(Collected data)
# # # #
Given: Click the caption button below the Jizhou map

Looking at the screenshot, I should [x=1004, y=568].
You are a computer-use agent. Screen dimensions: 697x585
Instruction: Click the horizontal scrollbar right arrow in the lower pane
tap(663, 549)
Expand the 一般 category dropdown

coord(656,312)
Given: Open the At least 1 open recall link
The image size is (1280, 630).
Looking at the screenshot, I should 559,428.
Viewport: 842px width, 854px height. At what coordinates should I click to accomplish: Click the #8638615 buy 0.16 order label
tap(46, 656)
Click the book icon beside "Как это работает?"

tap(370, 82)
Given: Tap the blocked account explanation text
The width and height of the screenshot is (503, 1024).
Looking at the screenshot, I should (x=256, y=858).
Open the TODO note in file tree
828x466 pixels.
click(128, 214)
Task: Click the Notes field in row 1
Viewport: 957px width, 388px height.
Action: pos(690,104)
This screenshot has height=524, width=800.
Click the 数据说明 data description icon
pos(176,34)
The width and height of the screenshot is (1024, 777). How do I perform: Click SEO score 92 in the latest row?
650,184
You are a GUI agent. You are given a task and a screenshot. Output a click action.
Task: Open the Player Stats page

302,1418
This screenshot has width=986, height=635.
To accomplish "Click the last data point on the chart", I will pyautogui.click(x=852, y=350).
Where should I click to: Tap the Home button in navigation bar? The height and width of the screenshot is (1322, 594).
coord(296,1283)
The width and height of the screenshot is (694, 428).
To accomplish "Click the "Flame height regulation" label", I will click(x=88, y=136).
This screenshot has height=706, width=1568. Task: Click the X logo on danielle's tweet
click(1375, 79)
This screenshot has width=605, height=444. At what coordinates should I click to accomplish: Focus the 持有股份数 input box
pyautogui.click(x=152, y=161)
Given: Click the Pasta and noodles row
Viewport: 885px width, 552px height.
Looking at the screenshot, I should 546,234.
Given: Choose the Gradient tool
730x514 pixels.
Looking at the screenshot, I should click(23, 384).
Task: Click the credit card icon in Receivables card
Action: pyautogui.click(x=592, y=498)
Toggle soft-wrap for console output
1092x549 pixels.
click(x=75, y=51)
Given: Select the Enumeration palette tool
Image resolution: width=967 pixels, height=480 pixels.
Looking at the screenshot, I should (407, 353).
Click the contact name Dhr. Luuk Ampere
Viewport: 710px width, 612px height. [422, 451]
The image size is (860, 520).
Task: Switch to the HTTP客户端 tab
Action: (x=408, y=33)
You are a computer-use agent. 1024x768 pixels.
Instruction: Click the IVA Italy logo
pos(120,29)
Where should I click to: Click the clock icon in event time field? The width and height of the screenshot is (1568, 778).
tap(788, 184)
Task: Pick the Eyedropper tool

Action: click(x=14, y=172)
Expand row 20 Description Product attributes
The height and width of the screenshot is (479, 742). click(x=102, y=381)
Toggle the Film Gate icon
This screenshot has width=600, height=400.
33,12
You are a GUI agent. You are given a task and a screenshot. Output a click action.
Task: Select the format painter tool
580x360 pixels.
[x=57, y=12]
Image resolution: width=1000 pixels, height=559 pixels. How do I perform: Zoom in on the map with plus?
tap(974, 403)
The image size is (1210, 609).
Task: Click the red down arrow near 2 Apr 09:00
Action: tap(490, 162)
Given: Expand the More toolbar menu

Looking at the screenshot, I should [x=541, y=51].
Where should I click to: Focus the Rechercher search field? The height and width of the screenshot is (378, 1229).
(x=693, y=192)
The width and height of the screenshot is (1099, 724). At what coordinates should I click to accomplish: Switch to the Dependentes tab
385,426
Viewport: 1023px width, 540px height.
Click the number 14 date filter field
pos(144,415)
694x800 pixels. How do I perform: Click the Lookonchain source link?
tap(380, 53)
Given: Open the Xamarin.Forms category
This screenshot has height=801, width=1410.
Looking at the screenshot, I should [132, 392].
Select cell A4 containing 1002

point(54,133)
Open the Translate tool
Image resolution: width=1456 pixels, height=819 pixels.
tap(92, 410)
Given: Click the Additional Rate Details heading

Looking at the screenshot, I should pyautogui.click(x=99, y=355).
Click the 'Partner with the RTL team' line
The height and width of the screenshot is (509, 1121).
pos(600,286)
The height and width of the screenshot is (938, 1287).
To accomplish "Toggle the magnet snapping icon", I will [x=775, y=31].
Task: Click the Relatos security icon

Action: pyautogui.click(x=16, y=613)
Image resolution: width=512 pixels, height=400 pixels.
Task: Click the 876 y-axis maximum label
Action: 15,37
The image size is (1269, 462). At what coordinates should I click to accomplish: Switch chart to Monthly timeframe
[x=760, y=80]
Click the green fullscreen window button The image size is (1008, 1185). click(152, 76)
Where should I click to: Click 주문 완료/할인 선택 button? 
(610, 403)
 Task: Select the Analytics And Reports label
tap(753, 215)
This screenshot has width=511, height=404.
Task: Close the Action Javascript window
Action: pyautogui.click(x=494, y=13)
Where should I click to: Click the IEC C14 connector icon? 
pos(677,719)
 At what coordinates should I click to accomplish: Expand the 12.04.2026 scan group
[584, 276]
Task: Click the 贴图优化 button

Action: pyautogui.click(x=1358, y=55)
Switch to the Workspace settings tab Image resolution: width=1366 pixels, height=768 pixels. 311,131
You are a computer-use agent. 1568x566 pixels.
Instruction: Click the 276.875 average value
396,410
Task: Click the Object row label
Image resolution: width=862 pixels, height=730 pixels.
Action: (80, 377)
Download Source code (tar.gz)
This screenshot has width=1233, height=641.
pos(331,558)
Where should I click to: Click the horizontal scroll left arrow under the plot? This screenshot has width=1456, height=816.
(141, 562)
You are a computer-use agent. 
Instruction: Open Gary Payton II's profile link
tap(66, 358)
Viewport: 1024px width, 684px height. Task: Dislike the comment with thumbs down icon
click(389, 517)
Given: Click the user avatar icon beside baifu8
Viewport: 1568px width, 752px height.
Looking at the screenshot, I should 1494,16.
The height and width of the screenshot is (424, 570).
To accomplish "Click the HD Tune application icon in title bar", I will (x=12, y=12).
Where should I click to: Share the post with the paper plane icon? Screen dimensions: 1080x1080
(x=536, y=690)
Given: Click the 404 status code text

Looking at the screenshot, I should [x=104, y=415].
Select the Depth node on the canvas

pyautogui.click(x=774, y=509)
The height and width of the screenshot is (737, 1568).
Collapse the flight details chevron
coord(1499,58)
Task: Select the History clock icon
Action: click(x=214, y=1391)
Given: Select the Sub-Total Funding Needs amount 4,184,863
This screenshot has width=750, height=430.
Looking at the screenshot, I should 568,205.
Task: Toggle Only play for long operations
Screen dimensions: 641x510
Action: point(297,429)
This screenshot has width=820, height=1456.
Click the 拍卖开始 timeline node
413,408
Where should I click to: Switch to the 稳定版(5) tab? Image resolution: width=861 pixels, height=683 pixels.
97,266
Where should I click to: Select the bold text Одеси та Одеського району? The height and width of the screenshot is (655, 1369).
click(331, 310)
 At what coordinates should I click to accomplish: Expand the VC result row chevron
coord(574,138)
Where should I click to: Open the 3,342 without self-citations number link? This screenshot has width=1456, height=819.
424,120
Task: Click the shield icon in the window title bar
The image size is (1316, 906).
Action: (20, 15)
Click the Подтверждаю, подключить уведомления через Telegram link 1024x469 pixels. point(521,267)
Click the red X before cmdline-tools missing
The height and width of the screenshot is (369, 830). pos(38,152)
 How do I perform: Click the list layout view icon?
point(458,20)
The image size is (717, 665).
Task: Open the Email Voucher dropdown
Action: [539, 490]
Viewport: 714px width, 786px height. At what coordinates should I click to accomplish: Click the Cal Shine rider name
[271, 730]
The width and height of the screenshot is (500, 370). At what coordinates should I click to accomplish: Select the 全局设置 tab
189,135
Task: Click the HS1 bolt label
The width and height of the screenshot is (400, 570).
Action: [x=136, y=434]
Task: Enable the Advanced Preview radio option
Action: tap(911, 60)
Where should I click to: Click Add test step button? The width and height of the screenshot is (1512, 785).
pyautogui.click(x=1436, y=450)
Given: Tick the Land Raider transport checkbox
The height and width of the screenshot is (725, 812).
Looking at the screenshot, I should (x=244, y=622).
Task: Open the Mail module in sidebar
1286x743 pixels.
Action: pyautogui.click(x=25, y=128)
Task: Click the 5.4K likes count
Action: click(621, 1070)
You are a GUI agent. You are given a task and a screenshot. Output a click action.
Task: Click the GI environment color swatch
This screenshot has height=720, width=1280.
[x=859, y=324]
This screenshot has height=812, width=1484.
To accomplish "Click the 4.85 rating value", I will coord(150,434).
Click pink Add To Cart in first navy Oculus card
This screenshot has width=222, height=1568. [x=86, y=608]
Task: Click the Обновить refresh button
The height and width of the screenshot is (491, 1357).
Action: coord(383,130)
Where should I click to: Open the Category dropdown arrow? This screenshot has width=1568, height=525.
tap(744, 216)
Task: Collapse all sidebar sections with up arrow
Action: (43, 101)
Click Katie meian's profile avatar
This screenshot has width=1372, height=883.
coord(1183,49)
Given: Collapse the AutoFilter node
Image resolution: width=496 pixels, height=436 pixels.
# # # #
**Problem requirements:**
Which lines in the records above include the word "avatar"? Copy them out.

**Response to the task:**
Given: Click the user avatar icon beside baifu8
Click Katie meian's profile avatar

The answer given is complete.